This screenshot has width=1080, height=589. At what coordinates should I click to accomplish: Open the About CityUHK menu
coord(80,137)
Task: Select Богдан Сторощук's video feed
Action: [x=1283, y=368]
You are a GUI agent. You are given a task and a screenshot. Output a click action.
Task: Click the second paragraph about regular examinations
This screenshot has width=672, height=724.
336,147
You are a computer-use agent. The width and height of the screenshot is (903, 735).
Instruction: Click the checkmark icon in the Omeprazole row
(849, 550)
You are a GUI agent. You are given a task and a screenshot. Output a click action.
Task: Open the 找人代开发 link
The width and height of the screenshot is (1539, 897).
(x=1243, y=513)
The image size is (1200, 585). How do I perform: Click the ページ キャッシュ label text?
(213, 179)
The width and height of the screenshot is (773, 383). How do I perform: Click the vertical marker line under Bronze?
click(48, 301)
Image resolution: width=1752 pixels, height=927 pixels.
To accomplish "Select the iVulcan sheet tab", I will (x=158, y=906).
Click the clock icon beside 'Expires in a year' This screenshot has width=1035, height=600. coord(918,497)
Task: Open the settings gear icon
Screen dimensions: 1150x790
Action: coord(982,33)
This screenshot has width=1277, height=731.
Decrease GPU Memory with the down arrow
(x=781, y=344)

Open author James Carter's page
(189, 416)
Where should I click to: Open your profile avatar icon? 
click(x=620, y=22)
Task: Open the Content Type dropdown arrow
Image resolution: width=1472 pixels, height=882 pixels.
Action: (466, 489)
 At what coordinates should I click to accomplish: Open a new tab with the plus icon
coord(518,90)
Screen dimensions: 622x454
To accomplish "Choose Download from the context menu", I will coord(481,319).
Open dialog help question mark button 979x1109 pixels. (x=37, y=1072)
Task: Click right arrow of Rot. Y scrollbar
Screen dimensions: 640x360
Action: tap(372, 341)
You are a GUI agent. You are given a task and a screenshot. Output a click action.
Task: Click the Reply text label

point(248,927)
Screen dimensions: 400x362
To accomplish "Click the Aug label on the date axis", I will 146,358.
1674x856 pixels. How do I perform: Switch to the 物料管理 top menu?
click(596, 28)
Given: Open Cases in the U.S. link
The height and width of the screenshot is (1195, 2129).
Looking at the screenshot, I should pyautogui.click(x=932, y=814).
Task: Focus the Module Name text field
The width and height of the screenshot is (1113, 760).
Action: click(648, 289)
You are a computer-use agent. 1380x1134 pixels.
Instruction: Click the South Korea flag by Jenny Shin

▶ [Set problem]: Return the whole listing above unchanged, every line in its original order.

▶ [Full answer]:
This screenshot has width=1080, height=589. At what coordinates should I click to accomplish: Open the About CityUHK menu
coord(80,137)
Task: Select Богдан Сторощук's video feed
Action: [x=1283, y=368]
You are a GUI agent. You are given a task and a screenshot. Output a click action.
Task: Click the second paragraph about regular examinations
This screenshot has width=672, height=724.
336,147
You are a computer-use agent. The width and height of the screenshot is (903, 735).
Instruction: Click the checkmark icon in the Omeprazole row
(849, 550)
You are a GUI agent. You are given a task and a screenshot. Output a click action.
Task: Open the 找人代开发 link
The width and height of the screenshot is (1539, 897).
(x=1243, y=513)
The image size is (1200, 585). How do I perform: Click the ページ キャッシュ label text?
(213, 179)
The width and height of the screenshot is (773, 383). How do I perform: Click the vertical marker line under Bronze?
click(48, 301)
Image resolution: width=1752 pixels, height=927 pixels.
To accomplish "Select the iVulcan sheet tab", I will (x=158, y=906).
Click the clock icon beside 'Expires in a year' This screenshot has width=1035, height=600. coord(918,497)
Task: Open the settings gear icon
Screen dimensions: 1150x790
Action: coord(982,33)
This screenshot has width=1277, height=731.
Decrease GPU Memory with the down arrow
(x=781, y=344)

Open author James Carter's page
(189, 416)
Where should I click to: Open your profile avatar icon? 
click(x=620, y=22)
Task: Open the Content Type dropdown arrow
Image resolution: width=1472 pixels, height=882 pixels.
Action: (466, 489)
 At what coordinates should I click to accomplish: Open a new tab with the plus icon
coord(518,90)
Screen dimensions: 622x454
To accomplish "Choose Download from the context menu", I will coord(481,319).
Open dialog help question mark button 979x1109 pixels. (x=37, y=1072)
Task: Click right arrow of Rot. Y scrollbar
Screen dimensions: 640x360
Action: tap(372, 341)
You are a GUI agent. You are given a task and a screenshot. Output a click action.
Task: Click the Reply text label

point(248,927)
Screen dimensions: 400x362
To accomplish "Click the Aug label on the date axis", I will 146,358.
1674x856 pixels. How do I perform: Switch to the 物料管理 top menu?
click(596, 28)
Given: Open Cases in the U.S. link
The height and width of the screenshot is (1195, 2129).
Looking at the screenshot, I should pyautogui.click(x=932, y=814).
Task: Focus the Module Name text field
The width and height of the screenshot is (1113, 760).
Action: click(648, 289)
You are a computer-use agent. 1380x1134 pixels.
Instruction: Click the South Korea flag by Jenny Shin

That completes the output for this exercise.